> **About this exercise**
The listing below holds a line with "You are a GUI" and a later line with "The height and". Write out those two lines and every line between them, exactly, and nothing else.

> **Records for the task**
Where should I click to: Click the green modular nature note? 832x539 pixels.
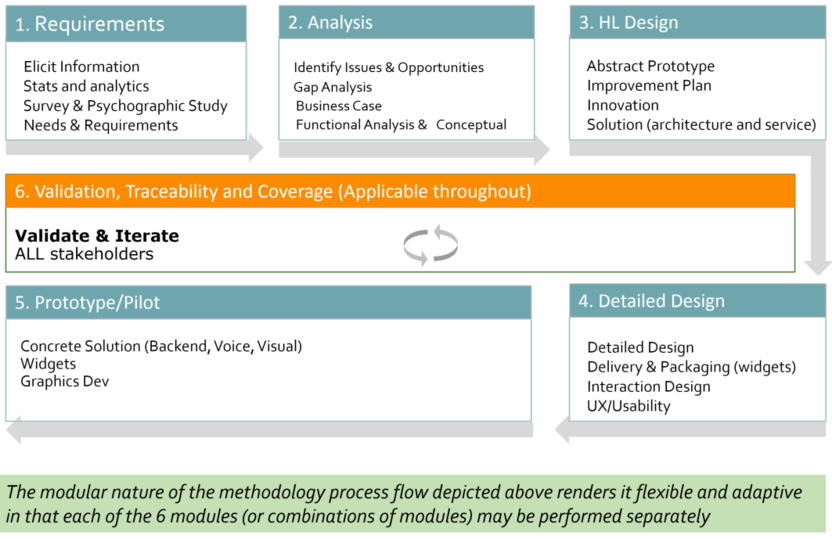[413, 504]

...

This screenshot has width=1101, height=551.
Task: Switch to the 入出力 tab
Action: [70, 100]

==

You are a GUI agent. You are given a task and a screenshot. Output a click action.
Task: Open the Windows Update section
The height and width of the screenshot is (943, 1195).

> **Response to the task**
You are a GUI agent. You are given a task and a screenshot. Output a click action.
Task: Open the Windows Update section
The height and width of the screenshot is (943, 1195).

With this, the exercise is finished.